# Exercise objective:
Within the entries below, find the portion that opens with the line containing "Dynasty OT W00 Bold (37, 2164)" and closes with the line containing "[Favorites] (23, 43)". Retype that portion exactly and only.

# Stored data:
::::
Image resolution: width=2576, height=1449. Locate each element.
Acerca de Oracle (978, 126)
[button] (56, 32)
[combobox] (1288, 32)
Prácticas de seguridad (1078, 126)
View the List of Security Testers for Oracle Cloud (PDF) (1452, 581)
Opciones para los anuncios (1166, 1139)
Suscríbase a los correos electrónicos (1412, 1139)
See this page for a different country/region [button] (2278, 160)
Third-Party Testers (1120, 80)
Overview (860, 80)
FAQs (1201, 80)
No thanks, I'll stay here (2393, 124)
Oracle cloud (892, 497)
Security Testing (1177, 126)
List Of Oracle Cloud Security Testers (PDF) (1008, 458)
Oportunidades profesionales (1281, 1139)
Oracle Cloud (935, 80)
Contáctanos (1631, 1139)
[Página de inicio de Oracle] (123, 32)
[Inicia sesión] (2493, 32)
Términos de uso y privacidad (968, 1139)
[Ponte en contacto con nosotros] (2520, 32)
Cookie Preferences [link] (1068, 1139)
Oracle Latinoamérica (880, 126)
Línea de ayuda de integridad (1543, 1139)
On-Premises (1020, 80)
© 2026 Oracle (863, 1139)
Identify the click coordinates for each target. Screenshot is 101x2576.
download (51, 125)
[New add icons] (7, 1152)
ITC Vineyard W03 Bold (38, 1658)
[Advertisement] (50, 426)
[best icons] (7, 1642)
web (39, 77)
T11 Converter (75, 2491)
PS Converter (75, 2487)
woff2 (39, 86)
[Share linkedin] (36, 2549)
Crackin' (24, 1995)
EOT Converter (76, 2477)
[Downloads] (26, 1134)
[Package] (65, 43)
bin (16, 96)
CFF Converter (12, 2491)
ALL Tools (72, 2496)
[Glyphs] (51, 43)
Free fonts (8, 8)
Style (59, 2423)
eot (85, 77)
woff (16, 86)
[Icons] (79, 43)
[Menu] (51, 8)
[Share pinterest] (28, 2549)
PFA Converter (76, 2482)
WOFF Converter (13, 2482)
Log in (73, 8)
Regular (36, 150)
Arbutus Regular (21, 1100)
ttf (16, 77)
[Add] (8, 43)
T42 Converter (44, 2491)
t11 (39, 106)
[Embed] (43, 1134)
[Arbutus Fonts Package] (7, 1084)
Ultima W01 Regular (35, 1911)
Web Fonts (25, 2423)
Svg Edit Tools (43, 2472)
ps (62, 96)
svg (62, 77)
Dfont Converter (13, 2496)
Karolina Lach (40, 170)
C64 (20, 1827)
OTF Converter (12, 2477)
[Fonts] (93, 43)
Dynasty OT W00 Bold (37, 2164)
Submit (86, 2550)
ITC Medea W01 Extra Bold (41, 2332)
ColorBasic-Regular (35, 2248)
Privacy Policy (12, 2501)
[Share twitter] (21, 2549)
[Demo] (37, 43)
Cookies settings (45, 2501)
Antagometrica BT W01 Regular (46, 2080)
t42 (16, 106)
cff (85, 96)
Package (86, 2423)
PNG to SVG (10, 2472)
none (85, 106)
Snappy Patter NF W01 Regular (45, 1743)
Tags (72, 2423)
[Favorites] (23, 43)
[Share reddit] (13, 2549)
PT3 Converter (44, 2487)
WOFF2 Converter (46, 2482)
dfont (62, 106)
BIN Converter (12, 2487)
::::
# Solution for this task:
Dynasty OT W00 Bold (37, 2164)
Submit (86, 2550)
ITC Medea W01 Extra Bold (41, 2332)
ColorBasic-Regular (35, 2248)
Privacy Policy (12, 2501)
[Share twitter] (21, 2549)
[Demo] (37, 43)
Cookies settings (45, 2501)
Antagometrica BT W01 Regular (46, 2080)
t42 (16, 106)
cff (85, 96)
Package (86, 2423)
PNG to SVG (10, 2472)
none (85, 106)
Snappy Patter NF W01 Regular (45, 1743)
Tags (72, 2423)
[Favorites] (23, 43)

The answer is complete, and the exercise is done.